THERE was one before now whose name was Tómas na h òrdaig, and he was no bigger than the thumb of a stalwart man. Tómas went once to take a walk, and there came a coarse shower of hailstones, and Tómas went in under a dock leaf; and there came a great drove of cattle past, and there was a great brindled bull amongst them, and he was eating about the docken, and he ate Tómas of the Thumb. His mother and his father missed him, and they went to seek him. They were going past the brindled bull, and quoth Tómas na h òrdaig,

"Ye are there a seeking me,
Through smooth places, and moss places;
And here am I a lonely one,
Within the brindled bull."

Then they killed the brindled bull, and they sought Tómas na h òrdaig amongst the paunches and entrails of the bull, but they threw away the great gut in which he was.

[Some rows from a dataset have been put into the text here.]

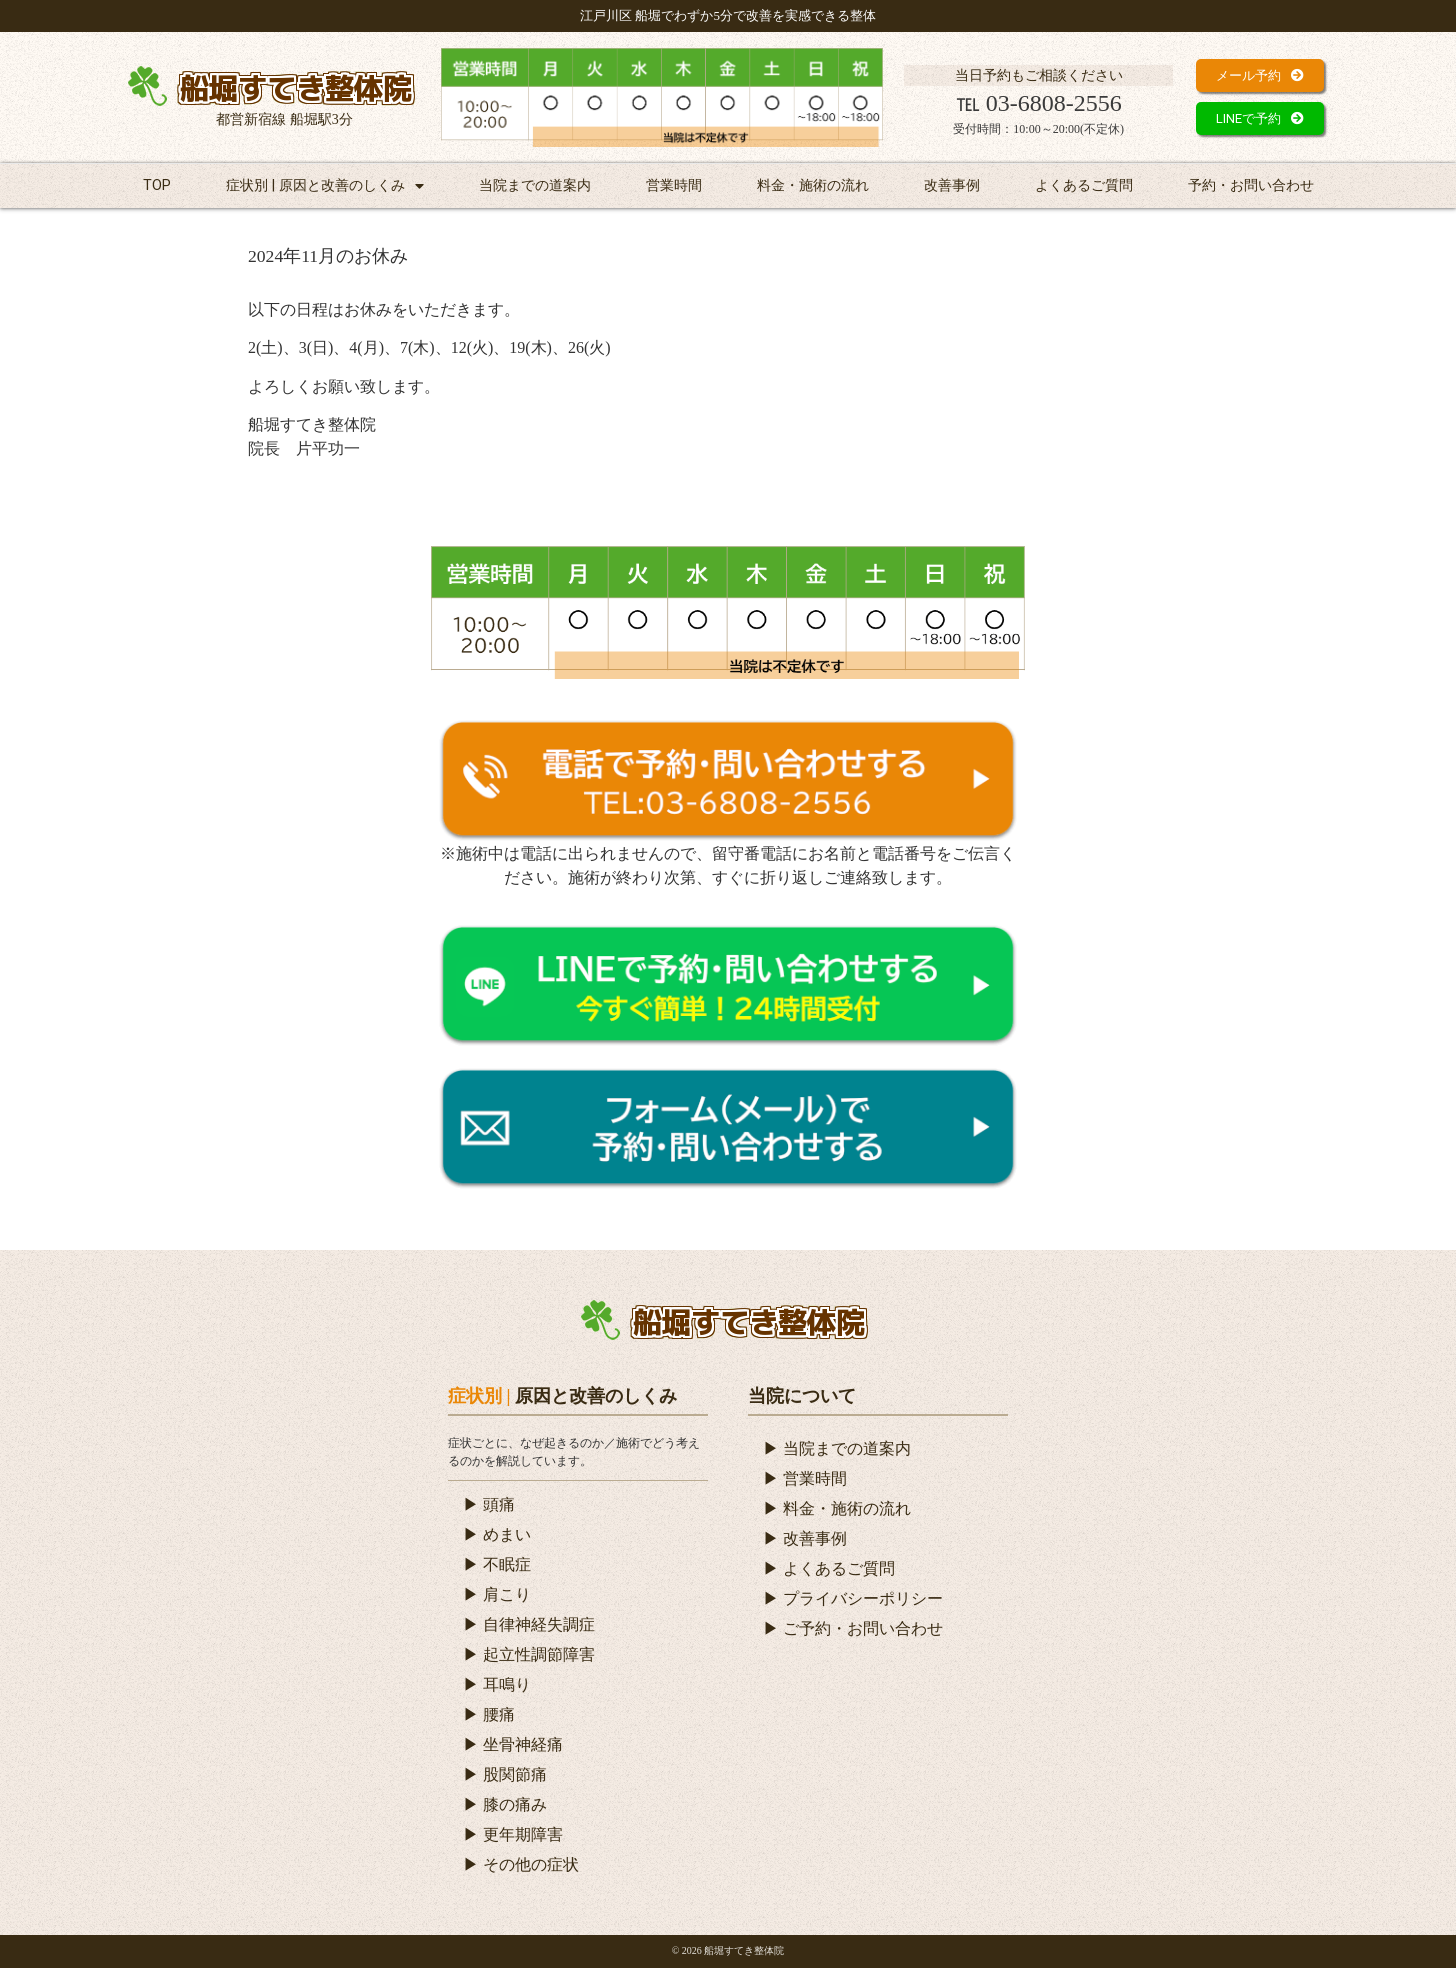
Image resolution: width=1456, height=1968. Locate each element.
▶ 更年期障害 (513, 1834)
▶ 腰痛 (489, 1714)
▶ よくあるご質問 (829, 1568)
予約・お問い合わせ (1251, 185)
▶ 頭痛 (489, 1504)
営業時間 (674, 185)
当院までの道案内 (535, 185)
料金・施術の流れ (813, 185)
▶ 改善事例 (805, 1538)
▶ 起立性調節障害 (529, 1654)
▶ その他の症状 (521, 1864)
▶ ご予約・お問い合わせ (853, 1628)
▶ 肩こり (497, 1594)
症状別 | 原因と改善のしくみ (325, 186)
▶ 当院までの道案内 (837, 1448)
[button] (1260, 75)
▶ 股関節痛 (505, 1774)
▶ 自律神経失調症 (529, 1624)
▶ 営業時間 (805, 1478)
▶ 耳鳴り (497, 1684)
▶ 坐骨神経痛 (513, 1744)
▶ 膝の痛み (505, 1804)
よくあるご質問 (1084, 185)
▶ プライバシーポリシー (853, 1598)
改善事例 (952, 185)
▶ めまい (497, 1534)
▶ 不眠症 (497, 1564)
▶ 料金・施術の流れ (837, 1508)
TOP (157, 185)
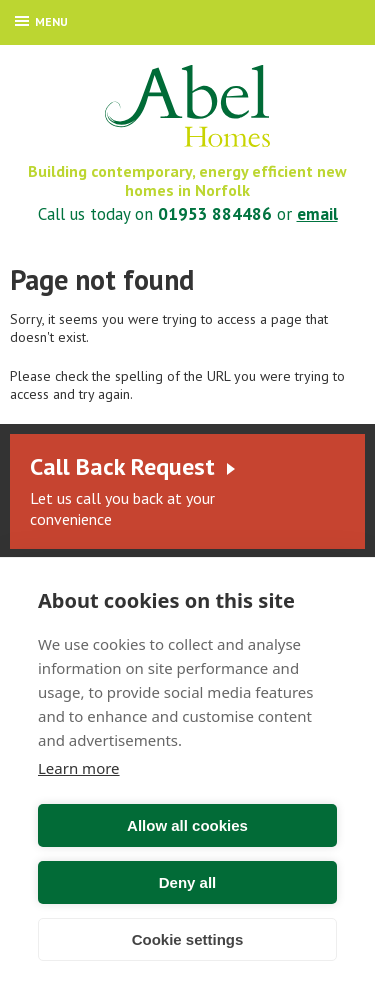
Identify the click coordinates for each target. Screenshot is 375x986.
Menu (41, 21)
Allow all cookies (187, 825)
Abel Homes (187, 106)
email (317, 214)
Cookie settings (188, 939)
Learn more (79, 768)
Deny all (188, 882)
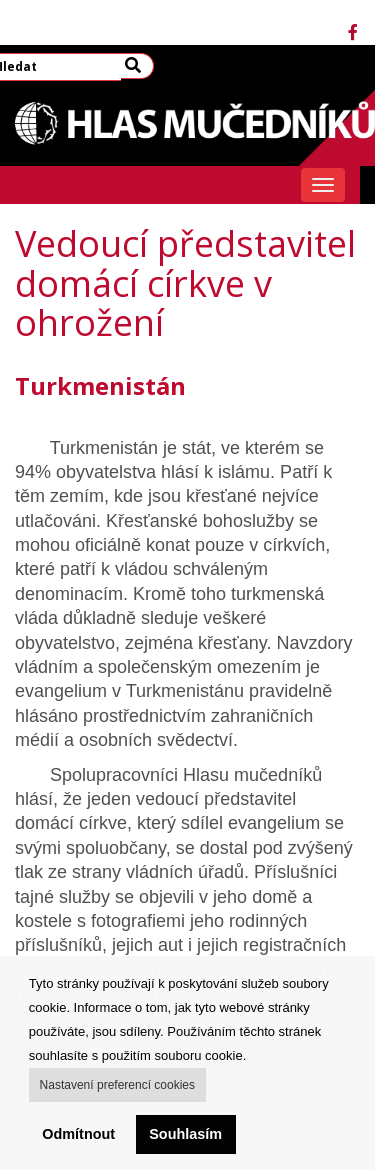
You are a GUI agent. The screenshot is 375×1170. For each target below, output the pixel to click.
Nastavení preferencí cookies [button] (117, 1085)
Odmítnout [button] (78, 1134)
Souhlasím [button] (185, 1134)
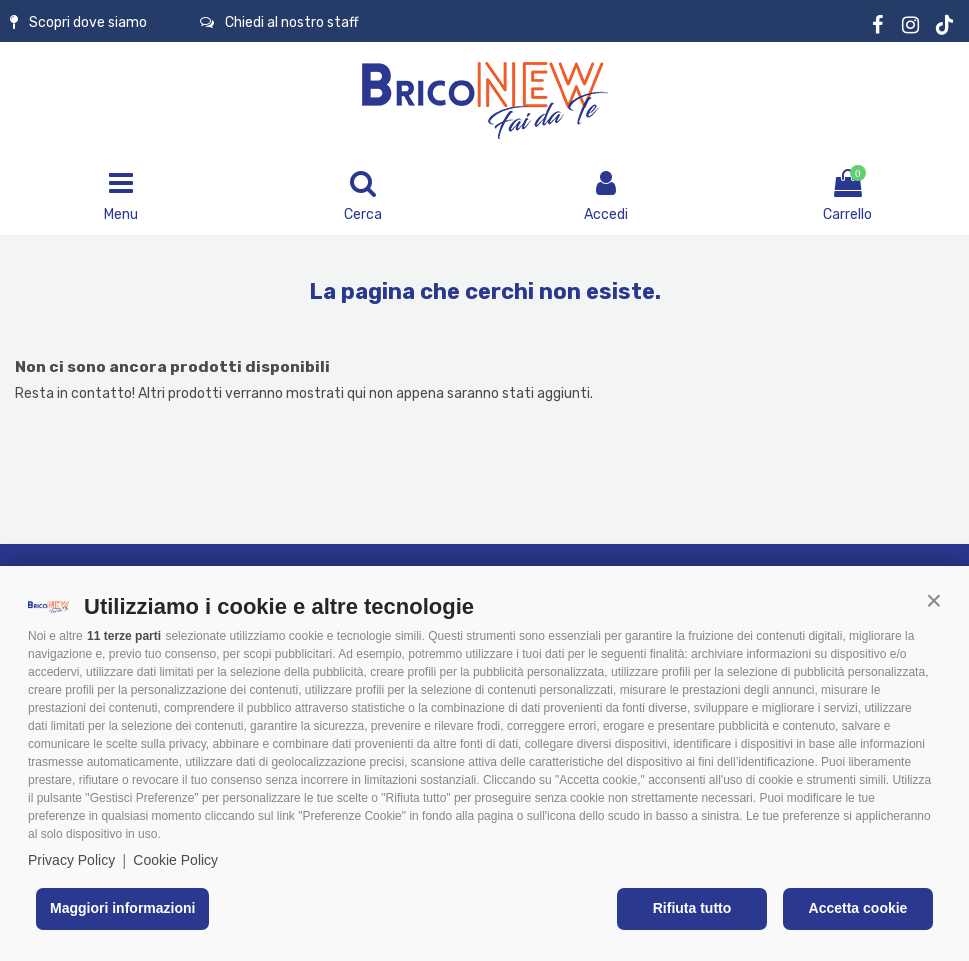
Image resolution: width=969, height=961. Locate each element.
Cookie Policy (175, 860)
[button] (934, 601)
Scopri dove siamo (78, 22)
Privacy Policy (71, 860)
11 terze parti (124, 636)
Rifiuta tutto (692, 908)
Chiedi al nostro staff (279, 22)
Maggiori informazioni (122, 908)
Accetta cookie (858, 908)
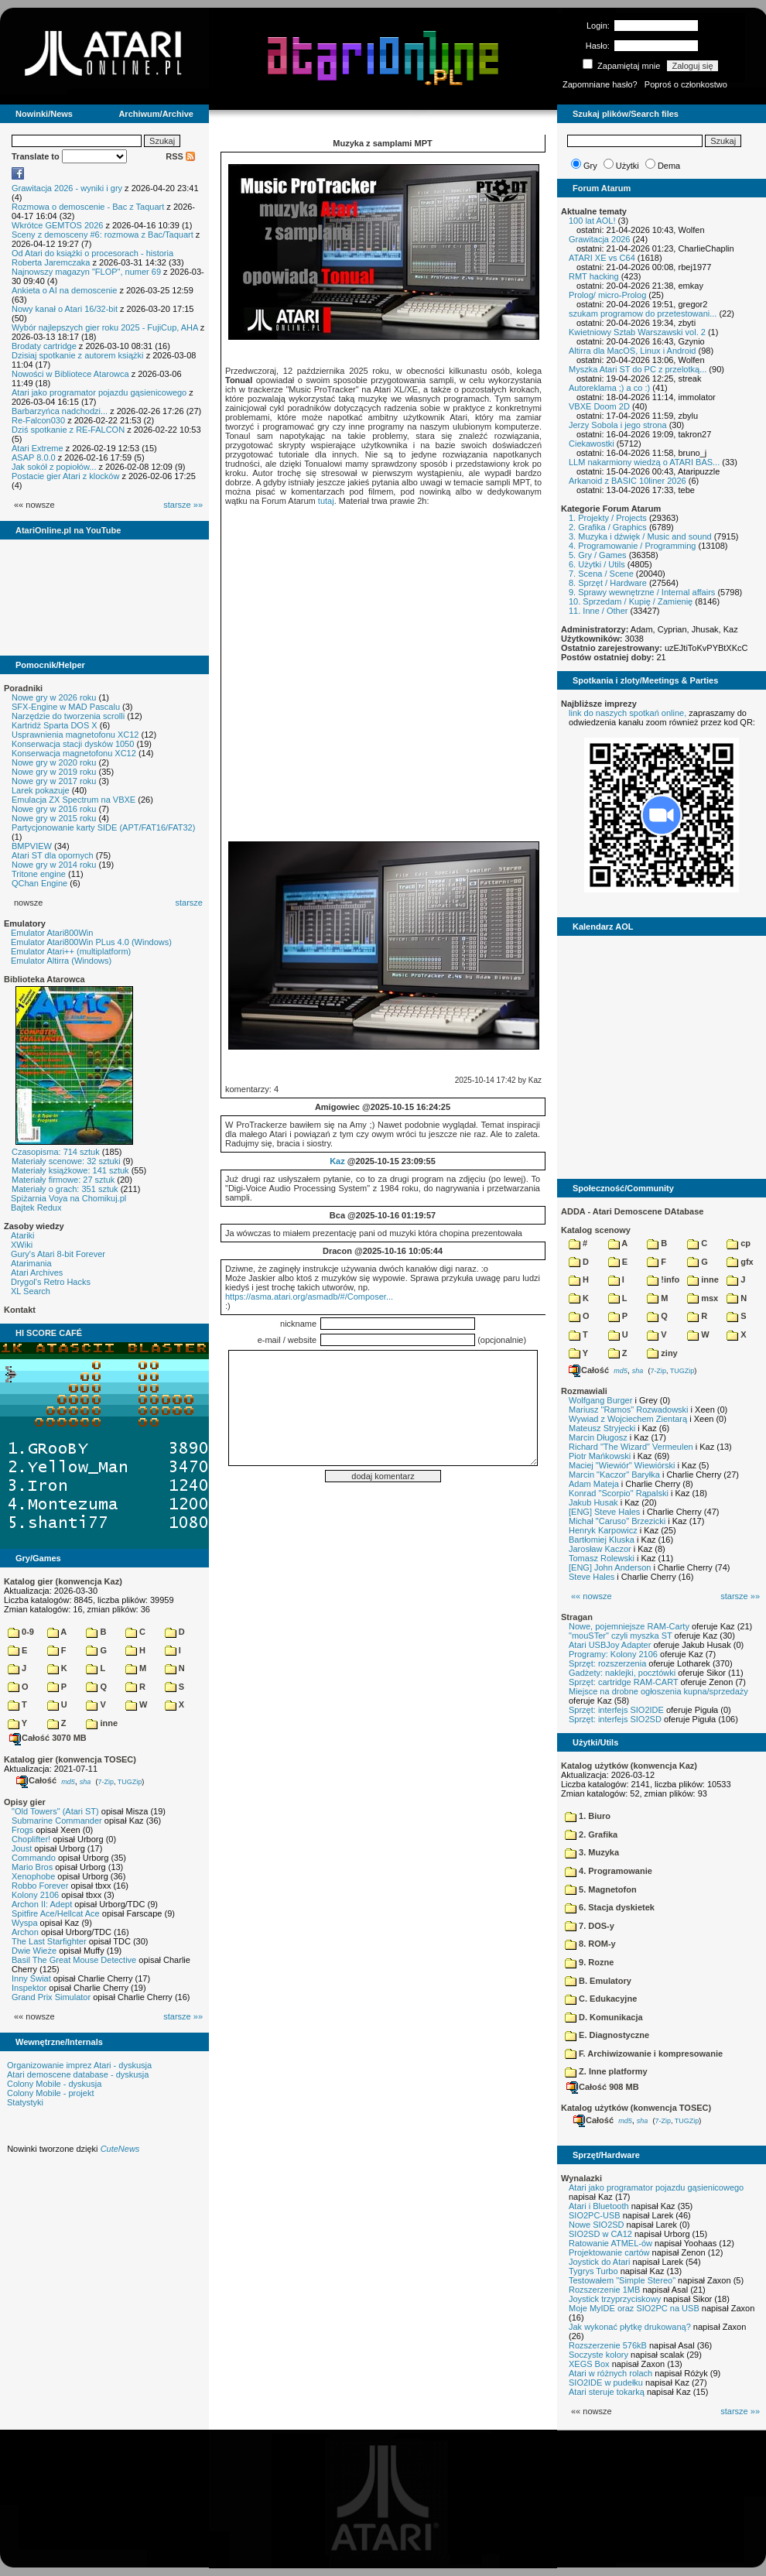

There came a carlin the way, and she took the great gut, and as she was going along she went over a bog.

Tómas said something to her, and the old wife threw away the great gut from her in a fright.

There came a fox the way, and he took with him the gut, and Tómas shouted

"Bies taileù! the fox. Bis taileù! the fox." Then the dogs ran after the fox, and they caught him, and they ate him and though they ate the gut they did not touch Tómas na h òrdaig.

Tómas went home, where his mother and his father were, and he it was indeed that had the queer story for them.


Campbell's Sources

This varies from the book adventures of our old friend Tom Thumb, who is now supposed to have been the dwarf of King Arthur. The story comes from Glenfalloch, which is not far from Dumbarton, which was, according to family tradition, the birth-place of King Arthur's son. It was told to Dewar by a girl who took charge of him when a child, and it is known to one other man whom I know. I used to hear the adventures of "Comhaoise Ordaig" (Thumb's co-temporary), from my piper nurse myself, but I was so young at the time that I have forgotten all but the name.

The cry of "bis taileu" may still be heard in the mouths of herd laddies addressing their collies, and it maybe the same as "tally-ho!" for which a French derivation has been sought and found--"tallis hors." I would rather imagine King Arthur, and his knights, and his dwarf, shouting an old Celtic hunting cry, and red-coated sportsmen keeping it up till now, than trace it to Norman-French; but in any case, here is something like tally-ho in the mouth of Tom Thumb, and in a glen where tally-ho has never been heard.

Campbell, J. F. More Popular Tales of the West Highlands: Orally Collected. London: Alexander Gardner, 1890-1893. (Reprint available from Detroit: Singing Tree Press, 1969.)